Chi è Eddie Brock, fenomeno Tiktok con Non è mica te: “Non mollo ancora il mio lavoro. Amici? Scartato tre volte”

A discapito di ciò che appare sui social, soprattutto su TikTok, Eddie Brock (pseudonimo legato all'universo Spiderman), nome d'arte di Edoardo Iaschi, arriva da lontano. Sono ormai 7 gli anni di musica, con esperienze come il Coca-Cola Future Legend con Annalisa, un Ep, un disco come Amarsi è una rivoluzione, ma soprattutto il successo con Non è mica te. Oltre 20mila video con il brano in sottofondo su TikTok, 5 milioni di ascolti su Spotify e una presenza fissa in Viral Top 50. Questo però non ha allontanato Edoardo dalla sua realtà, dalla sua quotidianità, dal suo "lavoro dalle 8 alle 16" e da suo cugino, che lo accompagna in entrambe le sue carriere. Poi i provini per Amici e quel sogno di ritornarci, magari da ospite perché "entra nelle case degli italiani, è come Sanremo". Qui l'intervista a Eddie Brock.
Come stai vivendo questo periodo di enorme visibilità?
A livello musicale devo ancora metabolizzare, è tanto tempo – abbiamo iniziato ormai sette anni fa – che aspettiamo questo momento. Sono un po’ spaventato, ma anche voglioso di fare questo lavoro.
Qual è il cambiamento più grande che è avvenuto dopo Non è mica lei?
Credo che la preoccupazione maggiore è come cambierà la mia quotidianità. Di solito lavoro dalle 8 di mattina alle 20, ora dovrò lavorare dalle 8 alle 16 perché dalle 16 alle 20 devo fare musica.
Come l’hanno presa le persone attorno a te?
Non sono contentissimi, è difficile perché devi comunicare un cambiamento e temi un po’ di deluderle. Ci sono delle aspettative quando si raggiunge un certo livello per quanto riguarda i numeri. Io sono una persona ambiziosa e quindi la paura più grande è deludere le aspettative che mi creo.
Hai comunque deciso di mantenere il tuo lavoro?
Mi sono tenuto il lavoro che faccio perché voglio continuare a fare le stesse cose di prima: se ci sono riuscito fino a ora, non vedo perché cambiare adesso.
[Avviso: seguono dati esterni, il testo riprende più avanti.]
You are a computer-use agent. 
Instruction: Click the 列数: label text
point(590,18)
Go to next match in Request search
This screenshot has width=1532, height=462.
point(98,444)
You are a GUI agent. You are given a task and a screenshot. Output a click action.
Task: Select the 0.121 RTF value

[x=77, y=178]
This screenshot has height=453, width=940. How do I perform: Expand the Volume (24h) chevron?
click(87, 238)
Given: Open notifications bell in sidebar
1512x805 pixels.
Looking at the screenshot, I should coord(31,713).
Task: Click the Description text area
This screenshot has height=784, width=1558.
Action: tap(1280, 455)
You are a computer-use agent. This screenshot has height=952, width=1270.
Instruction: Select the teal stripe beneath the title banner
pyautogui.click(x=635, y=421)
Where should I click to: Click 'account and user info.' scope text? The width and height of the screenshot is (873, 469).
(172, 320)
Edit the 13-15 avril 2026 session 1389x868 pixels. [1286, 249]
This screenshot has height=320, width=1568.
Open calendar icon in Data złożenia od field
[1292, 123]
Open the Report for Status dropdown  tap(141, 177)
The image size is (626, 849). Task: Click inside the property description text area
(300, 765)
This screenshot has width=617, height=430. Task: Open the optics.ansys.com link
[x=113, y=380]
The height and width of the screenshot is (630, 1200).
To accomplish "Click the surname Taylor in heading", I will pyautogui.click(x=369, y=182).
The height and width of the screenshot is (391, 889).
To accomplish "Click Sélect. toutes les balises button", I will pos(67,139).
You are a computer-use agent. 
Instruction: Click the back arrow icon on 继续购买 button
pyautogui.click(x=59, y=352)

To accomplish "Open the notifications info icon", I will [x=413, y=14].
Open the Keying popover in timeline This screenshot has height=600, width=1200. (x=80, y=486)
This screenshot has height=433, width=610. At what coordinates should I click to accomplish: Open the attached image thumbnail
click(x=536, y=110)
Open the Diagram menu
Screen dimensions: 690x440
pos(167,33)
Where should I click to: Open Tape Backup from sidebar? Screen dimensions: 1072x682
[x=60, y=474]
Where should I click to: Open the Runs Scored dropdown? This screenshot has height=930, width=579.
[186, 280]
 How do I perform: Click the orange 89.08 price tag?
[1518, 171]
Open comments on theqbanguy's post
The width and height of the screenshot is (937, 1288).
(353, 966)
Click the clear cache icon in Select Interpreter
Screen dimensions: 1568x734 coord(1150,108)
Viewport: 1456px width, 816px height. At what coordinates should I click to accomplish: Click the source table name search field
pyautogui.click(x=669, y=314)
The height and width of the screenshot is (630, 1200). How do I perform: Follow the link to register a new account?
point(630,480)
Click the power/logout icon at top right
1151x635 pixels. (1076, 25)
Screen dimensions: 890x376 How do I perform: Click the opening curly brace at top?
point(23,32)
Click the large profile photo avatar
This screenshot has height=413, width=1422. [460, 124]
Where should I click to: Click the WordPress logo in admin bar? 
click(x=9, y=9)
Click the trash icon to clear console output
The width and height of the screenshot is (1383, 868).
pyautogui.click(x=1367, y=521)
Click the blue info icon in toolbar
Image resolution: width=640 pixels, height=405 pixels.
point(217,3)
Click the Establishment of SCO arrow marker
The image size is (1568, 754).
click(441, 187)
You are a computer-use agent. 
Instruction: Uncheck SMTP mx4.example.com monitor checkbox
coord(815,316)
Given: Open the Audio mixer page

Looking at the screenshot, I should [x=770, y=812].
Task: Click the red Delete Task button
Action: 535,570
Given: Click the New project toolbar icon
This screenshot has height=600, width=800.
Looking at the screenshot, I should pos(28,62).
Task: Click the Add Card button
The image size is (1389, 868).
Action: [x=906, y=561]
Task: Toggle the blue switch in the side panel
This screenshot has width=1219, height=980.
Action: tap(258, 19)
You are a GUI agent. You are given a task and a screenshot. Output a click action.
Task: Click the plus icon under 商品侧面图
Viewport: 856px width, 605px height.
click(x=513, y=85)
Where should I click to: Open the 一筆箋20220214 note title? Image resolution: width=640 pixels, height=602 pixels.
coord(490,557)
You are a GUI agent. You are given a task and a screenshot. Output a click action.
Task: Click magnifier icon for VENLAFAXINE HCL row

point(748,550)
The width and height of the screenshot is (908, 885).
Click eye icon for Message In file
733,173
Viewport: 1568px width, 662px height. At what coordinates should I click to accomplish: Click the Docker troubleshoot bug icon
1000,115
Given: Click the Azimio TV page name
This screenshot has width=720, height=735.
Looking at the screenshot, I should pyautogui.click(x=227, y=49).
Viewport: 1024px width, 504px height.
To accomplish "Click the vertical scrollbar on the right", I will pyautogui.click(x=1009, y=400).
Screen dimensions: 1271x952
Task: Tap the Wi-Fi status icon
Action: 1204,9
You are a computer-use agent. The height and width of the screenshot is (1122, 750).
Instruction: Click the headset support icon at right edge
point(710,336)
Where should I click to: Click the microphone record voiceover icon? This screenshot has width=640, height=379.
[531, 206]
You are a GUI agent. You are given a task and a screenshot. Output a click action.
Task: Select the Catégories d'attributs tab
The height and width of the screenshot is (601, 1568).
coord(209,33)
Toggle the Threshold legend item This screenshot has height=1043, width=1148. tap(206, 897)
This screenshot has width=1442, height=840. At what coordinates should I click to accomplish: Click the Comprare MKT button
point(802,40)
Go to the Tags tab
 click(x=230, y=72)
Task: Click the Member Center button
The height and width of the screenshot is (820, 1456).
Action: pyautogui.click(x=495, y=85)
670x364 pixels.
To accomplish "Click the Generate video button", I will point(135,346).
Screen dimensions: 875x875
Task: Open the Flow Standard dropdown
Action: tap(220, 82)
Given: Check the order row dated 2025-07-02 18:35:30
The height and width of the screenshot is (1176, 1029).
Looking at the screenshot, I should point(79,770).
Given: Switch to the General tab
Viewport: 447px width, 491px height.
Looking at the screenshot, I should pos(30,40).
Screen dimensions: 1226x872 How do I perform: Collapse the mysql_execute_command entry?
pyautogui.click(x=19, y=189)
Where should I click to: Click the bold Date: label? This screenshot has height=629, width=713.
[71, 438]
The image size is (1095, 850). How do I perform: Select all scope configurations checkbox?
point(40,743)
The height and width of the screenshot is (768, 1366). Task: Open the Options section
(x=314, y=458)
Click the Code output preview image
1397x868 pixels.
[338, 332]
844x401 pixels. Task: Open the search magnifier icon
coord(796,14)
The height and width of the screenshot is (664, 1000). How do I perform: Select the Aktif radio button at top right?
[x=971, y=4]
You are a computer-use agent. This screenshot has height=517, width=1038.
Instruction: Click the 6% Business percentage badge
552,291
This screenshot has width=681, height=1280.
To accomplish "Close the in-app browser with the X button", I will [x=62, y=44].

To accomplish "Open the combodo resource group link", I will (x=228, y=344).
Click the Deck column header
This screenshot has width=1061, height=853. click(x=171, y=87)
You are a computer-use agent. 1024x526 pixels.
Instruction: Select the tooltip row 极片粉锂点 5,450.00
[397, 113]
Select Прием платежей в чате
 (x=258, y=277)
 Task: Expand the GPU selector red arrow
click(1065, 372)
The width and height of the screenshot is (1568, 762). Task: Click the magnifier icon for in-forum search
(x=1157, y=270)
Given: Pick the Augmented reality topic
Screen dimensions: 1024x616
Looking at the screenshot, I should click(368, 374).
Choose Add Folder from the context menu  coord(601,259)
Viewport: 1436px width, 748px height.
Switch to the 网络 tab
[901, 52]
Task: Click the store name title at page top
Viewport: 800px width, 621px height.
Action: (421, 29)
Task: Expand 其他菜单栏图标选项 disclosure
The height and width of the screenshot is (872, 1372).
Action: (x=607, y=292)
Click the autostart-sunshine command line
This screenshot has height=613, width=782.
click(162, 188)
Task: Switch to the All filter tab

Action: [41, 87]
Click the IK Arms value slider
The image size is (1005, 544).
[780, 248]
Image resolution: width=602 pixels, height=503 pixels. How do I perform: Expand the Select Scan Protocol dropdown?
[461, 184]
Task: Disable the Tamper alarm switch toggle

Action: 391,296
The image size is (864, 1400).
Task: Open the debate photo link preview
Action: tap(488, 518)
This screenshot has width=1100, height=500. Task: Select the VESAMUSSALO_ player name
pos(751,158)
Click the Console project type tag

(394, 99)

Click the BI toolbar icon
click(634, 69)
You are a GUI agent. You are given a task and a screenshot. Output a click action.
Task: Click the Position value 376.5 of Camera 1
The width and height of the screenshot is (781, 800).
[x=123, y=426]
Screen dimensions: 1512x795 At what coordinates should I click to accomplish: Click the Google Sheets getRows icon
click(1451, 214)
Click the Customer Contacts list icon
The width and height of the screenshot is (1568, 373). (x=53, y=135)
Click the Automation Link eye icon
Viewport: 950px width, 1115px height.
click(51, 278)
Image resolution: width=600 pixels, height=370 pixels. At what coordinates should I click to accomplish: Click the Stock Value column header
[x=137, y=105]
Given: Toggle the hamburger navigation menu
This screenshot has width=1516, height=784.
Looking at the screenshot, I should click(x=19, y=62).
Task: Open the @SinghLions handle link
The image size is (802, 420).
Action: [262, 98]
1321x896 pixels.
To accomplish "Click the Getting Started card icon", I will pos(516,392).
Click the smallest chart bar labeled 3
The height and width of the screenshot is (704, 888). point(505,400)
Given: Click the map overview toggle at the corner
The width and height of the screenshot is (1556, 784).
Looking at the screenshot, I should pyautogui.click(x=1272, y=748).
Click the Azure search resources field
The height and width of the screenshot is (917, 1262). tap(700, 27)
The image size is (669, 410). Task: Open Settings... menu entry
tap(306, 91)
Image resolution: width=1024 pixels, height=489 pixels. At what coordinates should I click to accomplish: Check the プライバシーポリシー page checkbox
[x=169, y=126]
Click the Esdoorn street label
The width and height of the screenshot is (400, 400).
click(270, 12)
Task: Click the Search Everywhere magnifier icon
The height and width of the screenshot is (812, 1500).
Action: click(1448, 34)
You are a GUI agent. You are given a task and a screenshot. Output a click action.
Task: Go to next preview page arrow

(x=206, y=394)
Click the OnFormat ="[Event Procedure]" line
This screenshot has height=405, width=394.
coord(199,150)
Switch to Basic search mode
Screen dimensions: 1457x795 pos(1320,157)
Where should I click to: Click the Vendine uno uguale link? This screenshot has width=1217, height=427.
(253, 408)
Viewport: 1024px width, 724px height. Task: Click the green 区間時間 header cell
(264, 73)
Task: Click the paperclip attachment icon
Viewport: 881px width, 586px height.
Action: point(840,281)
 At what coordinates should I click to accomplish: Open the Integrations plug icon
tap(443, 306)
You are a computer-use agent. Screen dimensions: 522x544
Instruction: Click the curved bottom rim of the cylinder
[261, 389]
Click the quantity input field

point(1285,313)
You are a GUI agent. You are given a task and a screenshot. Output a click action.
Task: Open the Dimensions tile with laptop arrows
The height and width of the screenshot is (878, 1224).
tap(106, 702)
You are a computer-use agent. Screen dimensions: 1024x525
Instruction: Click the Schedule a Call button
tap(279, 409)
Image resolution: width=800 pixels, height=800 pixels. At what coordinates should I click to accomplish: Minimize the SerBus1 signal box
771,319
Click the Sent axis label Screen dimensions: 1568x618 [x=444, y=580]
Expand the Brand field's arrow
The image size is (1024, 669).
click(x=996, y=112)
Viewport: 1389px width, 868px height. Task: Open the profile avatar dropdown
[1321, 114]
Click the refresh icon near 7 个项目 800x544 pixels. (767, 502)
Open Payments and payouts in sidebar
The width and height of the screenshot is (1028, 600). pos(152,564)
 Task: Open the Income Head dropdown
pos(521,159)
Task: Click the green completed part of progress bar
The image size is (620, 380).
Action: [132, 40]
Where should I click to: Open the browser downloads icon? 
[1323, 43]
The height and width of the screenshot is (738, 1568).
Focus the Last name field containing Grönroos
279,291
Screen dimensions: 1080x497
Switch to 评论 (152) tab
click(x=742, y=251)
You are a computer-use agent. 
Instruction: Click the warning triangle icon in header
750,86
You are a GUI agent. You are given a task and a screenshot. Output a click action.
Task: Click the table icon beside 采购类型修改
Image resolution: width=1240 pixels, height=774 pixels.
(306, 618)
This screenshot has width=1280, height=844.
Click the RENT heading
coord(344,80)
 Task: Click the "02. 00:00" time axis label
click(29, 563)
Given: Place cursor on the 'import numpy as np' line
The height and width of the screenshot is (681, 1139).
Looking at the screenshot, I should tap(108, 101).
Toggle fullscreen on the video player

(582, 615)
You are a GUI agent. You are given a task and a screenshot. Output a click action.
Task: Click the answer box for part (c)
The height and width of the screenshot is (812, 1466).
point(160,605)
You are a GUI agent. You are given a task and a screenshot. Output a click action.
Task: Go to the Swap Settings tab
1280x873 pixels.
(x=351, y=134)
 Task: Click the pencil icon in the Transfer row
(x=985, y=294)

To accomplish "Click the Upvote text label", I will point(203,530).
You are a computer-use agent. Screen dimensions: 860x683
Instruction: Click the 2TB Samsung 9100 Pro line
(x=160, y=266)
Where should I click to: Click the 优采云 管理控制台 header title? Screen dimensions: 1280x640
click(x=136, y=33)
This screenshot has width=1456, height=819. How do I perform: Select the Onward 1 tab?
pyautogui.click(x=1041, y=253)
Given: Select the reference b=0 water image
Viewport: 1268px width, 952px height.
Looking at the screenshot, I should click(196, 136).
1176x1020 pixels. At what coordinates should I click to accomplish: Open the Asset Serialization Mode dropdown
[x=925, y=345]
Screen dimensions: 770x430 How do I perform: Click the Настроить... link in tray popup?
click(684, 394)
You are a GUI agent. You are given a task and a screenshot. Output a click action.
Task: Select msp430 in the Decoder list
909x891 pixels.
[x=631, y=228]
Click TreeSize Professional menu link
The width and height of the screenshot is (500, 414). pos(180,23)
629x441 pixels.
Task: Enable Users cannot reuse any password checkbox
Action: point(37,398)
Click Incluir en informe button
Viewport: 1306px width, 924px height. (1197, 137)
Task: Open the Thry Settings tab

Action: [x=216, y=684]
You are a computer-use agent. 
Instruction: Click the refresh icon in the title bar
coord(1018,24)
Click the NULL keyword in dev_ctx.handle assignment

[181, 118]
Poi se mi chiedessero di andare a fare il tour negli stadi, va bene, ma per ora non è così
Che lavoro fai?
Gestisco case vacanze con mio cugino, che lavora con me anche nella musica.
Quando hai notato per la prima volta questa attenzione e come hai reagito?
Quattro anni fa andò virale una canzone, anche se non con questa portata. Pensavamo di aver già fatto un brano di successo con Tarocchi: che aveva collezionato un milione di streaming. Una cifra enorme per noi che eravamo indipendenti e senza sponsor. Faceva 5000 ascolti al giorno, sembrava qualcosa di insormontabile.
E invece?
E invece abbiamo visto che oggi stiamo facendo numeri da big, anche se in modo casuale. Io ci ho messo molto impegno, facendo 100 video al giorno. Sono testardo, ho pensato che la canzone mi piaceva e aveva le carte per arrivare. Non avevamo molti soldi, ma volevamo farcela da soli. Abbiamo pubblicato tantissimi video, senza pagare nessuno.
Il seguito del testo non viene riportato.